Technology to continue playing a crucial role in future, even in the weak oil market
On one side, the whole strategy to keep introducing new solutions into the market looks questionable. Will oil producers pay for new technology in a downturn?
But on the other side, management believes that better products should only help increase oil and gas production efficiency. "When you have a winning strategy, you run," said Craighead.
For example, the company's ProductionWave solution integrates artificial lift technologies with production chemicals and remote monitoring services to optimize production in unconventional drilling. This has the capacity to disrupt the conventional rod lift technology at the correct price point as it decreases overall costs by merging different solutions into one. "Not surprisingly, artificial lift was our fastest growing product line in 2014," quipped Craighead.
The company sees the R&D engineering team as its core, and its ability to deliver new solutions a strong growth driver. In tune to that, management revealed that there are "cooler" products in the pipeline for 2015 and 2016.
Well diversified, hence well cushioned
Craighead said that international markets are more resilient to the downturn in the short term. Thanks to years of hard work, Baker Hughes has built out an international infrastructure and supply chain, notably in the Middle East and central Africa. The company is seeing the fruits today.
This also means that while business in North America could slow down, investors can definitely expect further growth from Asia, Africa and even Latin America. Additionally, margins are also expected to go up in these regions.

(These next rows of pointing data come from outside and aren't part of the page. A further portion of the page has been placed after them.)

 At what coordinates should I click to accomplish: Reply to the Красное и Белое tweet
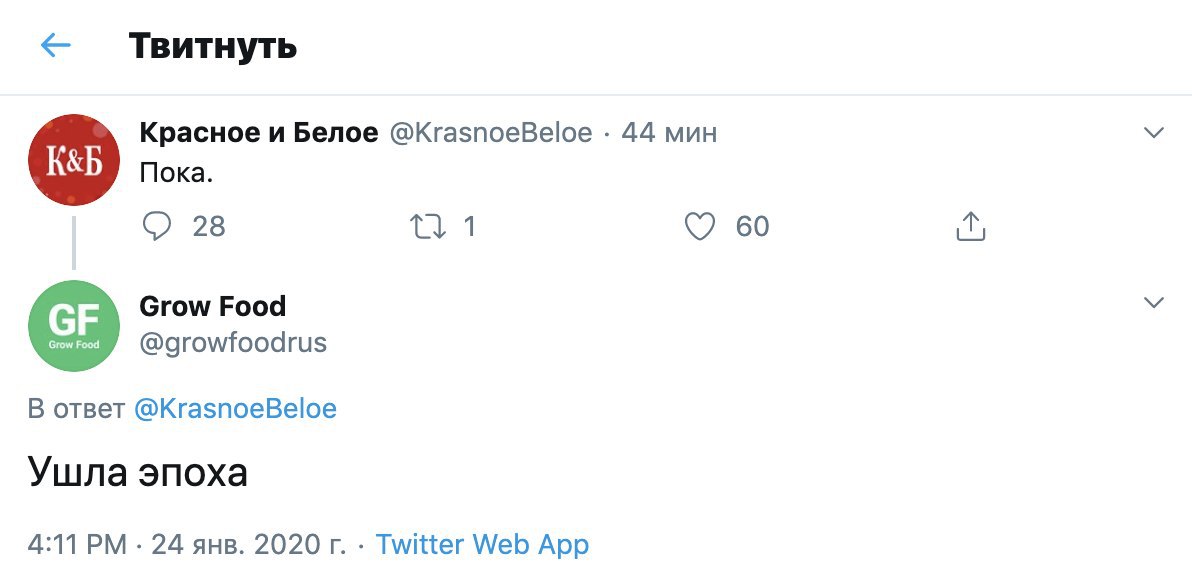pos(157,226)
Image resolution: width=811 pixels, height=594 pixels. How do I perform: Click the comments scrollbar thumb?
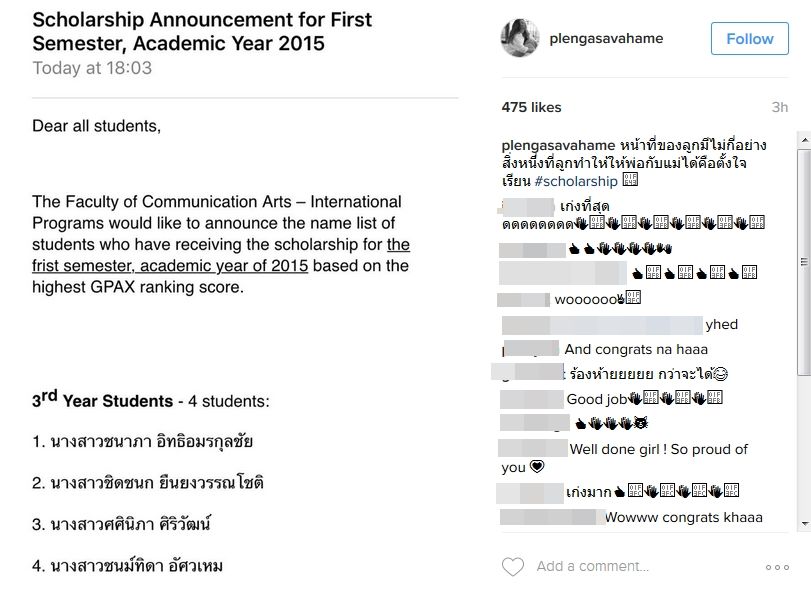coord(804,262)
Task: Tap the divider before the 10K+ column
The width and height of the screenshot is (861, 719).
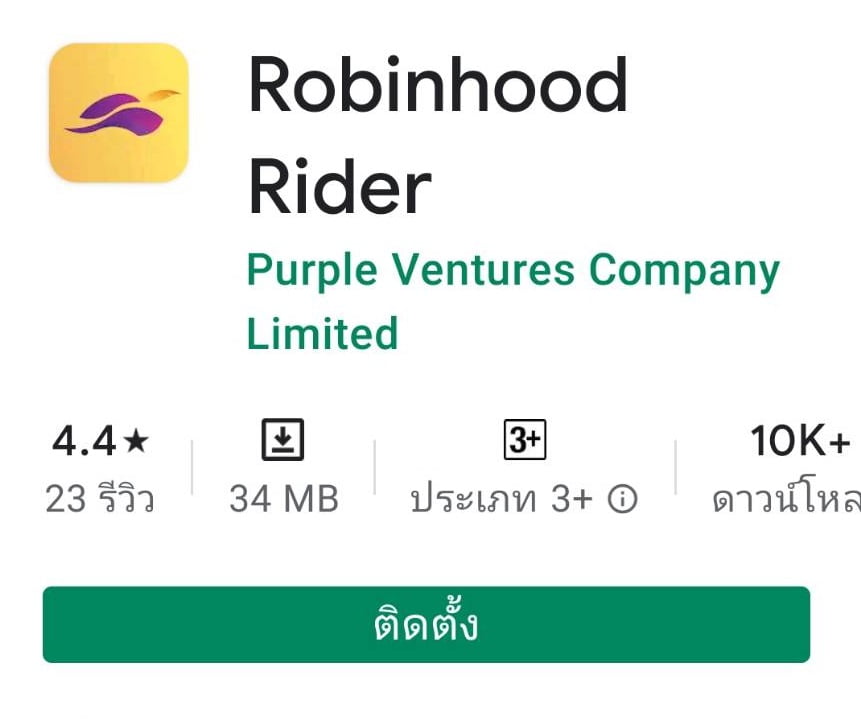Action: click(x=675, y=467)
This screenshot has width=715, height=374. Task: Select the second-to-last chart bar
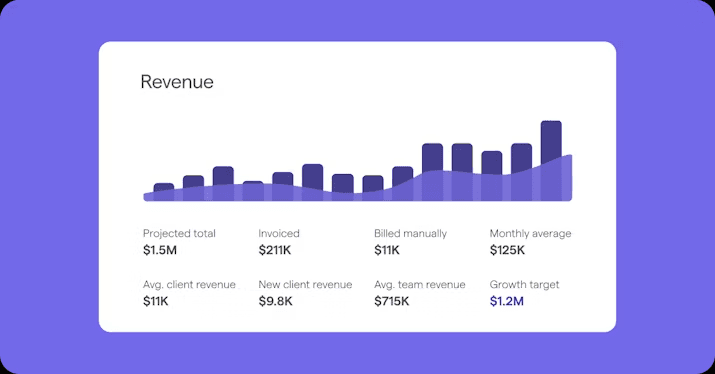521,172
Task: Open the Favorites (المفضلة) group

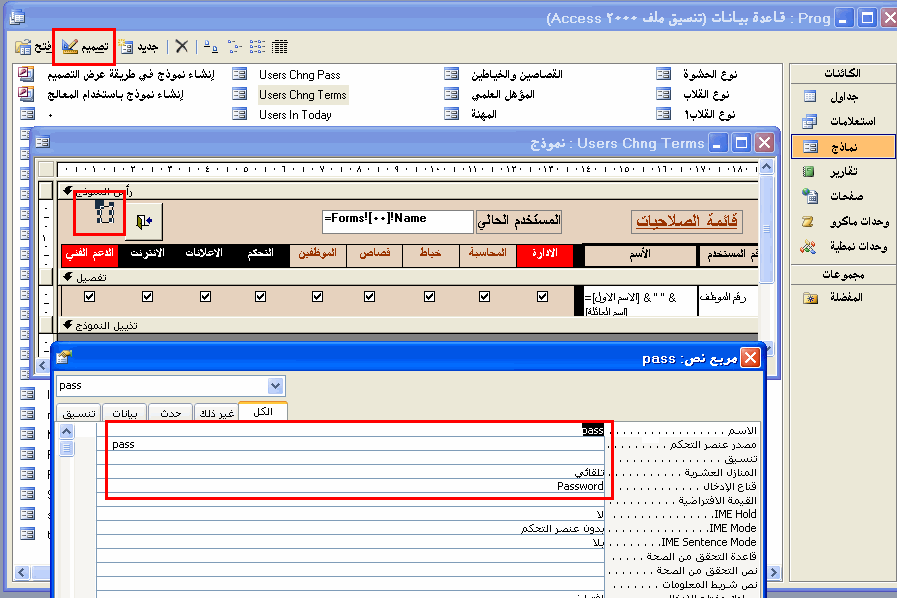Action: [x=843, y=298]
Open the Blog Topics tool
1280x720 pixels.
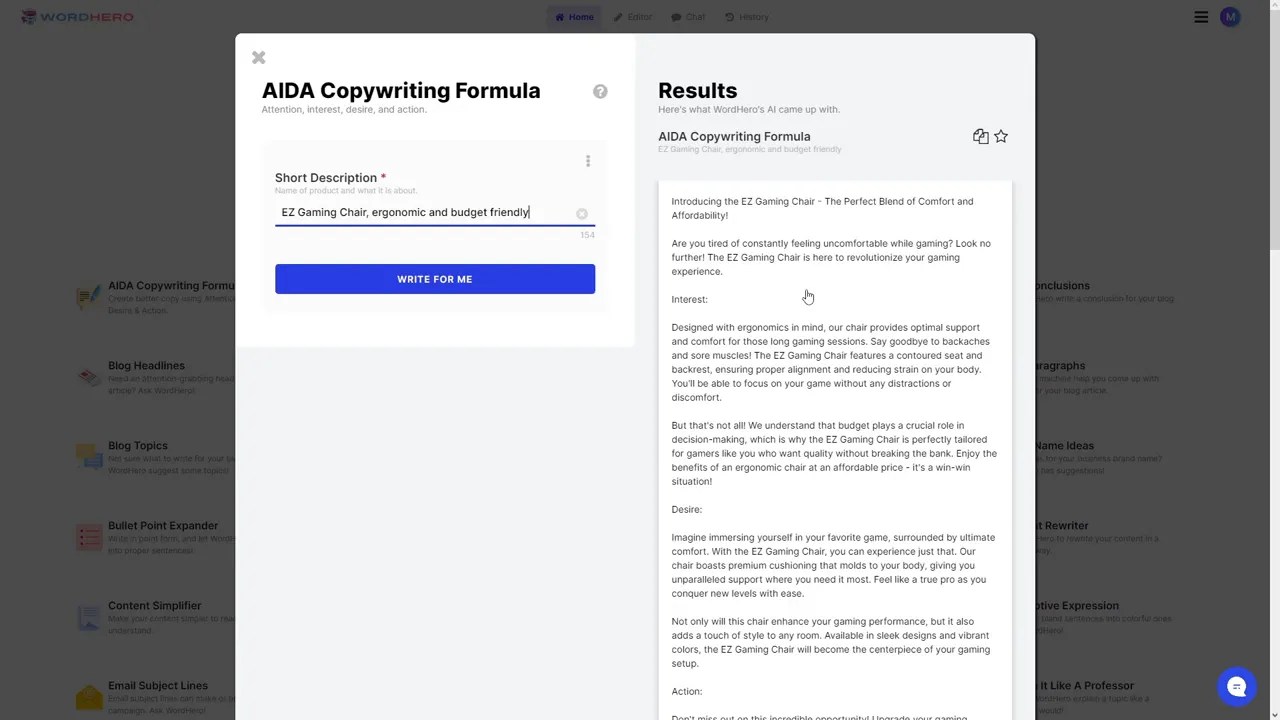[x=137, y=445]
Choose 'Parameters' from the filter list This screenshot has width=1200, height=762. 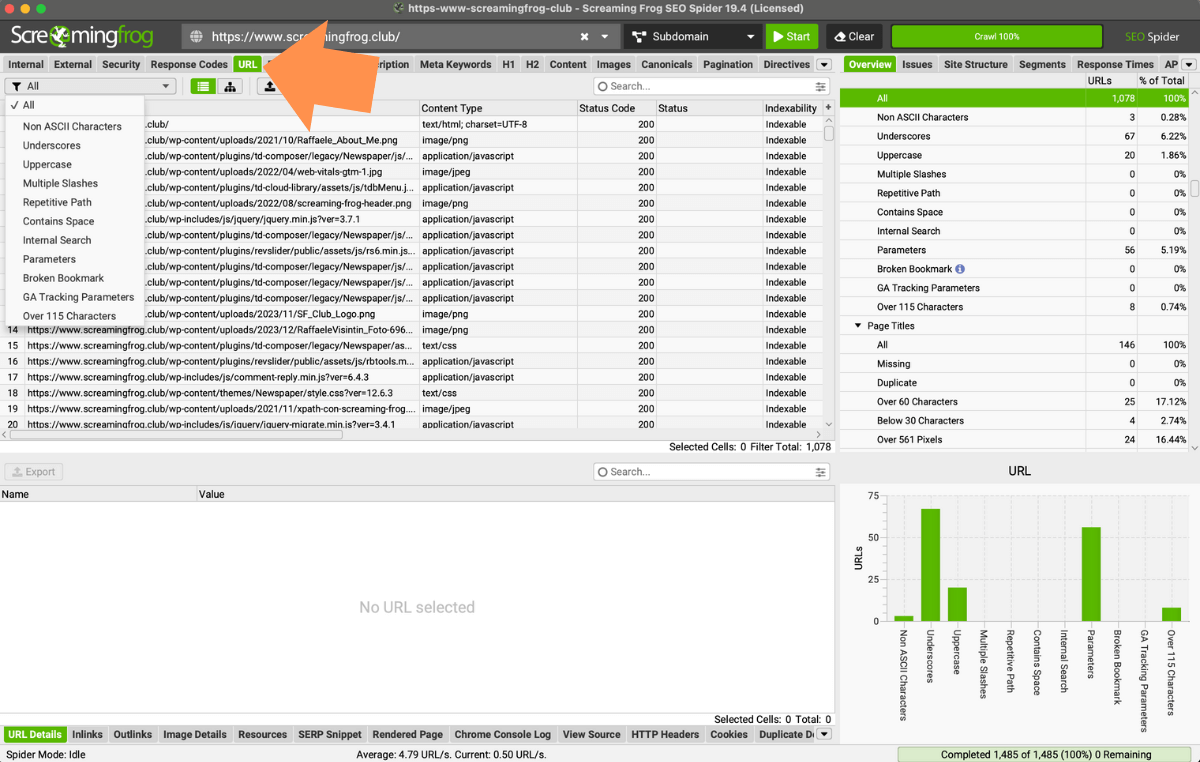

Offshore delays have also cleared and a large backlog of deepwater projects are in the pipeline. The Gulf of Mexico has witnessed strong rebounds in drilling activity which should remain robust in the near term. Management feels that the Gulf of Mexico is the most stable among the three key deepwater basins, the other two being offshore Angola and Brazil.
The impending merger with Halliburton
Without doubt the most significant development in 2014, management however revealed very little about the impending merger with Halliburton during the call.
The CEO, however, said that he expects this transaction to create long term opportunity for the combined companies as they serve customers with a broader suite of products and services. Currently, the integration teams at both companies are working out the finer details of the merger.
Baker Hughes is stronger heading into the downturn
One of the most important questions in the call was how does Baker Hughes see itself today heading into this downturn versus the last one in 2009.
While Craighead did concede that there would be decreasing margins, he noted that they won't be as bad as it was five years ago. He pointed out that 2009 was a different situation with a global recessionin force.
But more importantly, he said that the current geographic diversity in the company's operations should help cushion some of its losses. He specifically mentions that clients from the Middle East and select national oil companies seem to be well insulated to the current environment, and that will be hugely helpful to Baker Hughes.
At the same time, he is ready to take tough decisions to trim the workforce and part ways with projects that can't bring in value to the company.
Management looks confident that the company will weather the current crisis. It is banking on its ability to bring out new technologies that will help increase revenue opportunities. Additionally, it expects the impending merger with Halliburton to create long term opportunities which wouldn't have been possible otherwise, and in turn, deliver a premium to shareholders. All in all, Baker Hughes looks lean and fit to generate long term value.